Tchad : le président du Conseil provincial du Borkou placé en garde à vue à N’Djamena
Ahmat Bedei Toullomi, président du Conseil provincial du Borkou, a été appréhendé jeudi en fin de journée à N’Djamena. L’homme politique a été conduit sans délai vers les locaux de la Coordination générale de la Police judiciaire, selon des sources policières fiables.
Une interpellation dans l’enceinte d’un hôtel de la capitale
L’opération de police s’est déroulée au sein même de l’hôtel La Résidence, peu avant dix-sept heures. Cette mesure s’inscrit dans le cadre d’une procédure judiciaire initiée suite à une plainte pour diffamation et propos injurieux tenus en public.
Une plainte pour diffamation à l’origine de l’affaire
Les investigations révèlent qu’une plainte a été déposée par Goudje Gueillet Hemchi et Kodou Omari. Ces derniers accusent Ahmat Bedei Toullomi d’avoir relayé sur les réseaux sociaux des allégations les concernant, notamment leur prétendue implication dans un trafic de stupéfiants au Tchad.
Les plaignants rejettent catégoriquement ces accusations, les qualifiant de «délibérément mensongères et infondées ». Ils estiment que ces propos ont gravement porté atteinte à leur intégrité et à leur crédibilité.
Un mandat d’amener délivré en août
Les documents judiciaires indiquent qu’un mandat d’amener avait été émis le 4 août par le parquet du Tribunal de grande instance de N’Djamena.
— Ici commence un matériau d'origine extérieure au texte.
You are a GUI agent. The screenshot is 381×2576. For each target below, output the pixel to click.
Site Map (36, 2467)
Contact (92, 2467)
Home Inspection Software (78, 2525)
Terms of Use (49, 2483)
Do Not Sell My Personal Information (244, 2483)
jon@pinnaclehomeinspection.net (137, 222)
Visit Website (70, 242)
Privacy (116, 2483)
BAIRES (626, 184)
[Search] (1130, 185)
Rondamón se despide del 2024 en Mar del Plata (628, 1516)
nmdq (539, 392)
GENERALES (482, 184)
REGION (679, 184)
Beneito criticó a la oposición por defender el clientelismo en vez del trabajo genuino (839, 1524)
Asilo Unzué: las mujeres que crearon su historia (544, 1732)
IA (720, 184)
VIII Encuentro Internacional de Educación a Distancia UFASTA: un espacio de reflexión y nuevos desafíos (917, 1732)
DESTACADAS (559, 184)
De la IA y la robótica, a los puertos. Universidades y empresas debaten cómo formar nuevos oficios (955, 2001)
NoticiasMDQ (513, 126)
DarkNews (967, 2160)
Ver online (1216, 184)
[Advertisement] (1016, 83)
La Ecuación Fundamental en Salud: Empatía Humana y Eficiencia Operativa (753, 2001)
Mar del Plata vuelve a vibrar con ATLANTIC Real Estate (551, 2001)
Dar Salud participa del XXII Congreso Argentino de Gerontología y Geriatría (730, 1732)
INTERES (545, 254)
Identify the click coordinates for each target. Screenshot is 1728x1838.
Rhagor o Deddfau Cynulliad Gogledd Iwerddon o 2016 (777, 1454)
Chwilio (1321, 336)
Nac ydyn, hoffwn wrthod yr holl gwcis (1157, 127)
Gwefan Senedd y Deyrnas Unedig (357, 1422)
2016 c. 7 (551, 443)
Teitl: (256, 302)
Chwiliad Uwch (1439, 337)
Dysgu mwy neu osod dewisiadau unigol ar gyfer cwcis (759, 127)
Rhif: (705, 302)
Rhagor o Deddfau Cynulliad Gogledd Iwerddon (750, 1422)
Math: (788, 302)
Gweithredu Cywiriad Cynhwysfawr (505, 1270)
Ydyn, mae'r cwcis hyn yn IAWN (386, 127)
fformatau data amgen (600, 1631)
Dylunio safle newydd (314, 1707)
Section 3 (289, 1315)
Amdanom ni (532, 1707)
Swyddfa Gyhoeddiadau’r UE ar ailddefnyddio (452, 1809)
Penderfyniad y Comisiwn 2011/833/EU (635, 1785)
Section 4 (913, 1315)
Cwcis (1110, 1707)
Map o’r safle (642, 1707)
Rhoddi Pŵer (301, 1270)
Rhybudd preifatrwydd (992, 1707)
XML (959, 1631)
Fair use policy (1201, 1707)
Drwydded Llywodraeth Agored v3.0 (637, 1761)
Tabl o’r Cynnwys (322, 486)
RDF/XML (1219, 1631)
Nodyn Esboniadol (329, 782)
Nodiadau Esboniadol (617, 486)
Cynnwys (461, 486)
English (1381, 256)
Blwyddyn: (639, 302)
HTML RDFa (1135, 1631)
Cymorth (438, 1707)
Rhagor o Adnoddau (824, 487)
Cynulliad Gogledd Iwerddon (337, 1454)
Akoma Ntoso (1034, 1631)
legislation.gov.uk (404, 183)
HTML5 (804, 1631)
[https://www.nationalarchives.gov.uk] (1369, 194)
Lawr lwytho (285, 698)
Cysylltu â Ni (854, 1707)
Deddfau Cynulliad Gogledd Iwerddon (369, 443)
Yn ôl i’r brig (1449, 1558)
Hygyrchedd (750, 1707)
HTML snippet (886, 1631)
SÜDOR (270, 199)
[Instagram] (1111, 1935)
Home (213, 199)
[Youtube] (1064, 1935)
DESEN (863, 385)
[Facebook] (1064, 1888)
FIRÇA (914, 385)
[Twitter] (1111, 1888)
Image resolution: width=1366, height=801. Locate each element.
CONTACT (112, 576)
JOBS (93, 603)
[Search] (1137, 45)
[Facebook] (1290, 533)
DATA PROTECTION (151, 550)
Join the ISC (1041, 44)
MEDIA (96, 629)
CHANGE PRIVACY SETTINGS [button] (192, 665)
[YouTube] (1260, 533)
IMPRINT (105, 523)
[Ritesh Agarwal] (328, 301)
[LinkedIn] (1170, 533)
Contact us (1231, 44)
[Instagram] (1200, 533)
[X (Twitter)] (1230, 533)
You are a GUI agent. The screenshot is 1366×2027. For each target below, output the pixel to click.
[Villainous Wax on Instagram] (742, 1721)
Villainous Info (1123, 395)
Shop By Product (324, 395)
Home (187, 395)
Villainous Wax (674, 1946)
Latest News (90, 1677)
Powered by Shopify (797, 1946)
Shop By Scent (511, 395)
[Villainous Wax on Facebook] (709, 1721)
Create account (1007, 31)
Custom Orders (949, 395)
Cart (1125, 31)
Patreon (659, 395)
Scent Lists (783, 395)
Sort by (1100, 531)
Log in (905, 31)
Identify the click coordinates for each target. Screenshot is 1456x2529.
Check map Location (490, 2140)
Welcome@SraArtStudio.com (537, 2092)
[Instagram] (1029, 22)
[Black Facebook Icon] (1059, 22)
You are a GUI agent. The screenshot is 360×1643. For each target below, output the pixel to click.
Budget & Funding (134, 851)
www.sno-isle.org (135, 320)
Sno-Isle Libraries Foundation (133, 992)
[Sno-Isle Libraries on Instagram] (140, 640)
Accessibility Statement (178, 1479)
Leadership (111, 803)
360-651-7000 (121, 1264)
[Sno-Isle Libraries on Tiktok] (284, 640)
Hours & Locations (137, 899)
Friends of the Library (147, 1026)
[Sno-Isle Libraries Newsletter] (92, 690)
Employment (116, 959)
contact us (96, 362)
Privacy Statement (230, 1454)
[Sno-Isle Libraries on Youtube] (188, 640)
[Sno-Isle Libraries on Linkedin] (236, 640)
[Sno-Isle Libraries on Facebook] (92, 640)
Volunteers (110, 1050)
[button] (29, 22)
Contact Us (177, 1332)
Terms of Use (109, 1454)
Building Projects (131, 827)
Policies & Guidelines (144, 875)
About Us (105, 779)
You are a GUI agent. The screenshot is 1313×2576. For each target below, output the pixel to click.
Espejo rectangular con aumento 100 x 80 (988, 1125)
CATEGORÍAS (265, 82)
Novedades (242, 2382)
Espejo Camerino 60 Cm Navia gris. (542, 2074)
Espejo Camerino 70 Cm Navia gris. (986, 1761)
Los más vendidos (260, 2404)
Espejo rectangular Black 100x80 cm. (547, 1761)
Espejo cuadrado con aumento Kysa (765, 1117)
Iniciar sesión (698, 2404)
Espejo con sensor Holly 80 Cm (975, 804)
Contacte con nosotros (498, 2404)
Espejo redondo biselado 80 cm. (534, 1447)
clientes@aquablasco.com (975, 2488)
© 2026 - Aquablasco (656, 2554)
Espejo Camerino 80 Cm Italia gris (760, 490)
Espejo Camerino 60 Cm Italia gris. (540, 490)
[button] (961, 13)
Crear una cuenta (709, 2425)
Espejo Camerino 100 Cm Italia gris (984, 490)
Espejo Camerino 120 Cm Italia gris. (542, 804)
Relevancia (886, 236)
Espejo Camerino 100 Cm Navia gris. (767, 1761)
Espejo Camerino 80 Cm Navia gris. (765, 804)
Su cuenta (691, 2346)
Ce document visait à entendre Ahmat Bedei Toullomi sur les charges retenues contre lui.
Les sources proches du dossier précisent que ce dernier avait été convoqué à plusieurs reprises sans jamais se présenter. Après plus d’une dizaine de jours sans réponse, les autorités ont décidé d’interpeller le responsable provincial afin de garantir le bon déroulement de la procédure.
Une réaction immédiate sur les réseaux sociaux
Quelques minutes après son interpellation, un message a été publié à dix-sept heures dix sur le compte Facebook d’Ahmat Bedei Toullomi. Le texte affirmait : «Soit le Maréchal est pour nous tous, soit les trafiquants sont plus forts que la loi. J’ai été enlevé».
Cette interpellation s’inscrit dans un cadre strictement judiciaire et ne préjuge en rien de la culpabilité de l’intéressé.